The new responsibility has to be added to the development team to circumvent this issue. Since evaluation metrics are going to be used as a quality gate, the ML pipeline has to produce not only the model but also the performance report too. Moreover, the report should follow a pre-defined convention so it’s comparable across branches. For example, it has to be in JSON format under the folder named model
with the file name of performance.json
like follow.
{
"accuracy": 0.9219429016113281,
"precision": 0.9634803263573233,
"recall": 0.9050901747682986,
"iou": 0.8753447772456544
}
This way the team has the freedom to choose the right metrics for their application as well as increases the transparency in the process by adding a little extra work into their ML pipeline.
Workflow
Combining everything together, the designed workflow is as follows:
- Developer branches out from main.
- Developer makes changes and runs experiments on a local machine(or a remote server) until get the desired result.
- Developer creates a PR targeting the main branch.
- CI server re-runs the experiment branch to ensure reproducibility.
- CI server compares the performance metrics with the main branch and reports back to the PR page on GitHub so other members can review it.
- If approved, the code is then merged to main.
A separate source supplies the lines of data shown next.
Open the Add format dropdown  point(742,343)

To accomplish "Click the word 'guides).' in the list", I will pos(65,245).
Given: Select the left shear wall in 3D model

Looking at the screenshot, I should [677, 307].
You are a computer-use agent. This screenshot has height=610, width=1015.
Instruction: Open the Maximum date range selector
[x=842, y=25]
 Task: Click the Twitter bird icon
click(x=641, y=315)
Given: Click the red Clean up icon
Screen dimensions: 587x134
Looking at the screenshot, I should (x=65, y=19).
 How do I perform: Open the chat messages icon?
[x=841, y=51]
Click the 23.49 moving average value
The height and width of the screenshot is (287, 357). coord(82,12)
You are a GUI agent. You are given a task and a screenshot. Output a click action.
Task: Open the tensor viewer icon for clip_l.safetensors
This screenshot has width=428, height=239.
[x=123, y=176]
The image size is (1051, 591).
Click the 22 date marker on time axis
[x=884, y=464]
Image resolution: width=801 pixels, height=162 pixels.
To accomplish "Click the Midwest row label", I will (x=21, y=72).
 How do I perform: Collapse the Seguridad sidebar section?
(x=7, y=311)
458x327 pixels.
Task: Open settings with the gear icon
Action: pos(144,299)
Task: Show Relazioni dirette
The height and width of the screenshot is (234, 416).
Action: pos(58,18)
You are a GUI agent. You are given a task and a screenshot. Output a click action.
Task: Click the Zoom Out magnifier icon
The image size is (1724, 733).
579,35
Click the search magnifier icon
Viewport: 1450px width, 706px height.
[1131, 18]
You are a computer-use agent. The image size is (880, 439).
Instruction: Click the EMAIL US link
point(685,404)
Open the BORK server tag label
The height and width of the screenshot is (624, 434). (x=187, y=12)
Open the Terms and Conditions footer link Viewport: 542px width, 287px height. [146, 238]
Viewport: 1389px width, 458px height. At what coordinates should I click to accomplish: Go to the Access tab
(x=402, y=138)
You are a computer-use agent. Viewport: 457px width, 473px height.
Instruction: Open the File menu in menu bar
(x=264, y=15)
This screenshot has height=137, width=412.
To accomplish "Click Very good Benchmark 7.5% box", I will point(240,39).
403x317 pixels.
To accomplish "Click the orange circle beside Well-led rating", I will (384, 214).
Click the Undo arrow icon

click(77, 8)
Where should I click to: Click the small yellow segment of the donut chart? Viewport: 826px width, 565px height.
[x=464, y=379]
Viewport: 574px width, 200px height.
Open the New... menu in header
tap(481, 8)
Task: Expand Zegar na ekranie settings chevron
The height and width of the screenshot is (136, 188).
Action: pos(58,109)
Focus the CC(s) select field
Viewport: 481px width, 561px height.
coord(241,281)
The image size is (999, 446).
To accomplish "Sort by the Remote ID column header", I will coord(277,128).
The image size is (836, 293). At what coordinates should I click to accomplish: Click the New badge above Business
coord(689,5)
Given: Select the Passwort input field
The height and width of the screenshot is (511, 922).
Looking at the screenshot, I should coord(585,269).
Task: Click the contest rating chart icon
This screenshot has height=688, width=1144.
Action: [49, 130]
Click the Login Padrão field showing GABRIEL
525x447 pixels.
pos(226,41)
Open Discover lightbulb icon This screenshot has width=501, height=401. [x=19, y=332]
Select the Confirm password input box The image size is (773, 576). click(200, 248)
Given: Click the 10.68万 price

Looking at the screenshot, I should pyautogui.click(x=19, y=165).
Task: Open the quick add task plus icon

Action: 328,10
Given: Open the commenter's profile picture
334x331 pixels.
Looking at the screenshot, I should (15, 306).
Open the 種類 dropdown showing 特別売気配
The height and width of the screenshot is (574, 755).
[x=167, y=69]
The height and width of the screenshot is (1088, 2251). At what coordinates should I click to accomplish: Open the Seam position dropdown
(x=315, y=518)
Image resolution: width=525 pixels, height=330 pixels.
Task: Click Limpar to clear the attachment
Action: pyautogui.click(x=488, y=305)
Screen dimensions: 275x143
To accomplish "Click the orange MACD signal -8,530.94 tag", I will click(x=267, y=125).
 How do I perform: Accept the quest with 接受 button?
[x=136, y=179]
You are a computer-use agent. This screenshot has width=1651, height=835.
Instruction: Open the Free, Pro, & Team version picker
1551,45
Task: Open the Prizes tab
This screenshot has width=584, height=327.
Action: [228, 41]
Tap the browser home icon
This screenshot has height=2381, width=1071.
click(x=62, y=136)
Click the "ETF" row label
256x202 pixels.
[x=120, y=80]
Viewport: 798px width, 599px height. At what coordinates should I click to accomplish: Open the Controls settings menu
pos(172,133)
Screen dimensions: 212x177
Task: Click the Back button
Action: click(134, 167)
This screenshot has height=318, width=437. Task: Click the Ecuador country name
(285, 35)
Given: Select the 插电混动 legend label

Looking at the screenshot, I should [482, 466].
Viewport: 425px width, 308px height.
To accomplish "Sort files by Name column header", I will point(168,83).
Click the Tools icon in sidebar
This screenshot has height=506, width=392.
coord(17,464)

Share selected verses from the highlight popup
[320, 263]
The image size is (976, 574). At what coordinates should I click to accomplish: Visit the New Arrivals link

- CI server reruns the experiment again but this time the model is pushed to the remote storage for future deployment as well as a performance report for comparison.
Implementation
The workflow is implemented with GitHub Actions. It contains 2 key stages as follows:
Experiment reproducing
Reproducibility works consist of checking out the dataset and running the whole ML pipeline(pre-processing, training, and evaluation). These are done using 2 DVC commands: dvc pull
and dvc repro
.dvc pull
downloads data from the configured remote storage(Google Drive in this example, but it works with all major cloud storage services), all you have to do is provide the credentials as an environment variable through the repository secrets. dvc repro
runs the ML pipeline and outputs trained model and performance report(In a simple project, this might be equivalent to running train.py
script) This is how it looks like in GitHub Actions:
Report generation
The report should show the performance comparison between the main and experiment branches so the reviewer can see how the change impacts the model. DVC provides this functionality through dvc metrics diff
where you can compare metrics of the current change to any public branch. The output is in a human-readable format like this:
This output is saved to a file and made visible on the PR page using Create or Update Comment action on GitHub Actions Marketplace.
If you’re interested, the full GitHub Actions configuration is available here. The figures below show what the workflow looks like when the PR is created:
Conclusion
ML projects are like a new type of animal in the software industry. Applying CI/CD to them presents different challenges from traditional software projects, thus it requires a different approach. The method proposed in this article presents one way of applying CI/CD to data science. However, it is far from perfect and has a lot of room for improvement. Despite that, it still illustrates how useful CI/CD could be for ML works.